Air mataku meluncur saat mendengar kata-kata itu, namun aku tidak sanggup menghapusnya. Jadi kubiarkan air itu membuat jejak basah di pipi tanpa mengisak.
"Jaemin terus perpikir sepanjang hari, jika Eonni menikah, masihkah bisa meluangkan waktu untuknya, masihkan dia bisa diandalkan, namun terlepas dari semua itu dia hanya ingin kau tahu, kau telah mejalani kehidupan yang layak untuk diikuti. Begitulah yang sebetulnya ingin dia sampaikan." Seketika Jin Ah membekap mulutnya dan tidak kuasa mencegah air mata.
"Itulah yang ingin disampaikan adik laki-laki kepada kakak perempuannya."
***
Tiga kali Jeon datang membawakan makanan untukku, sejenis makanan laut, nasi, dan sup yang belum sanggup kusantap.
"Makan dulu." Dia meletakkan nampan di sampingku dan aku menggeleng pelan sambil menatap matanya yang sembab.
Jeon tidak tidur.
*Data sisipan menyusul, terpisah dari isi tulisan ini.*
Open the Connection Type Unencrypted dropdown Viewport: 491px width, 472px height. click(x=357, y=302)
Aku tahu dia menangis lebih sedikit dariku. Namun aku lebih mengetahui bahwa dia telah banyak mengucurkan air mata ketika aku tidak melihatnya. Jeon semata-mata tidak ingin membuatku semakin terpuruk.
"Jangan begini," pintanya sambil mengusap tulang pipiku, pura-pura mengalahkan rasa sakit dari bagaimana caranya bersuara dan tersenyum. "Ibu hamil harus makan teratur."
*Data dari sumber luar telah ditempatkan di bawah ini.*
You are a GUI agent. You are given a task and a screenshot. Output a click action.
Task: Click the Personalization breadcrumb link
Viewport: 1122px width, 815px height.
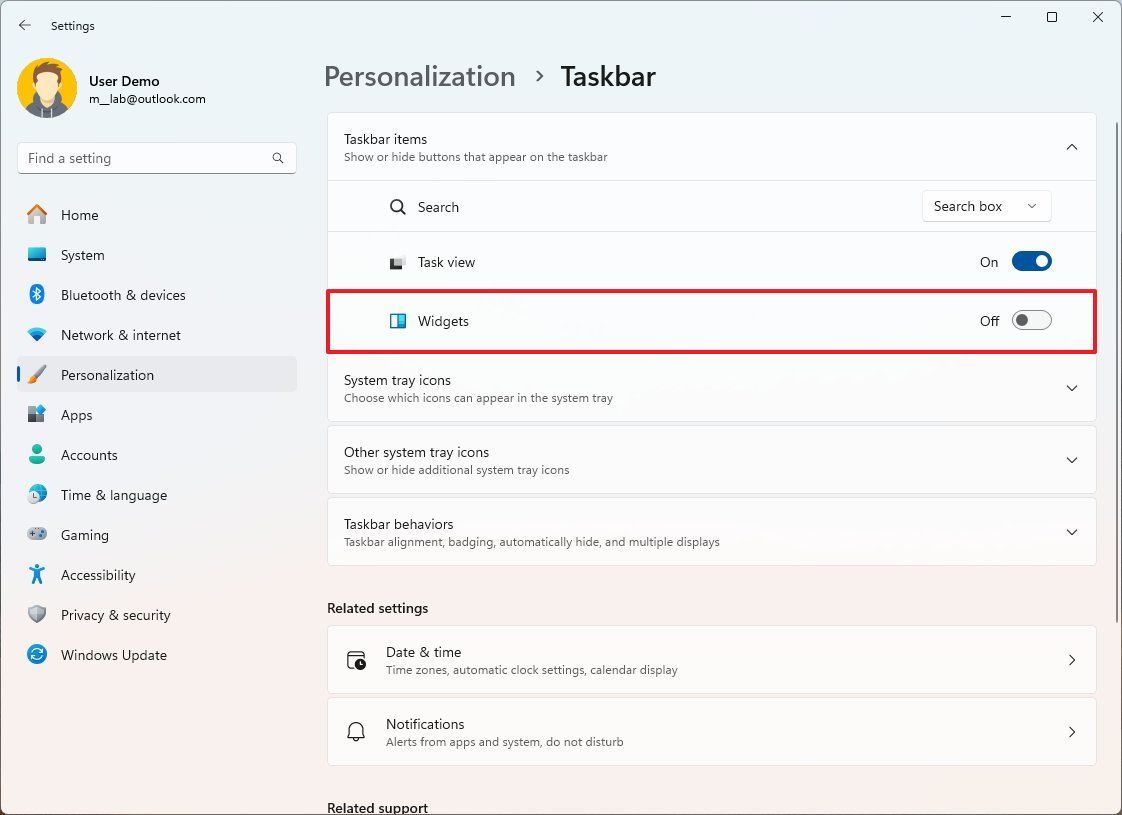coord(419,76)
Aku terus menatap matanya, dan Jeon langsung mengerti apa yang semestinya dia lakukan. Merengkuhku dalam kehangatan nihilisme, yang bagiku bukan apa-apa lagi dibanding kehilangan Jaemin. Lagi-lagi tangisku pecah di dada Jeon.
Ketika aku selesai menangis dan berisitirahat kira-kira dua jam, segerombolan teman Jaemin datang dengan pakaian hitam. Mata mereka basah dan tidak satupun dari mereka memiliki tatapan semangat. Aku melihat banyak kepedihan dari cara pandang mereka dan luka berkabung yang disampaikan secara jujur. Sedang Jeon berdiri di sampingku sambil memegangi kedua lenganku agar tidak terjatuh.
Satu lelaki yang paling tinggi berdiri seperti pemimpin barikade di balik keenam temannya. Tangan di samping pahanya yang memegang amplop uang bergetar. Air matanya mengalir deras ketika membuka mulut.
"Noonim..." Bibirnya bergetar kuat, saking kuatnya aku bisa mendengar suara gemelutuk grahamnya. Tiba-tiba ia membungkuk dalam padaku. "Aku Song Insoo, teman Jaemin sampai sekarang. Kami ada di jurusan yang sama. Saat SMA aku sering main ke rumah. Maafkan aku. Maafkan aku tidak bisa menemani Jaemin malam itu. Maafkan aku. Maafkan aku."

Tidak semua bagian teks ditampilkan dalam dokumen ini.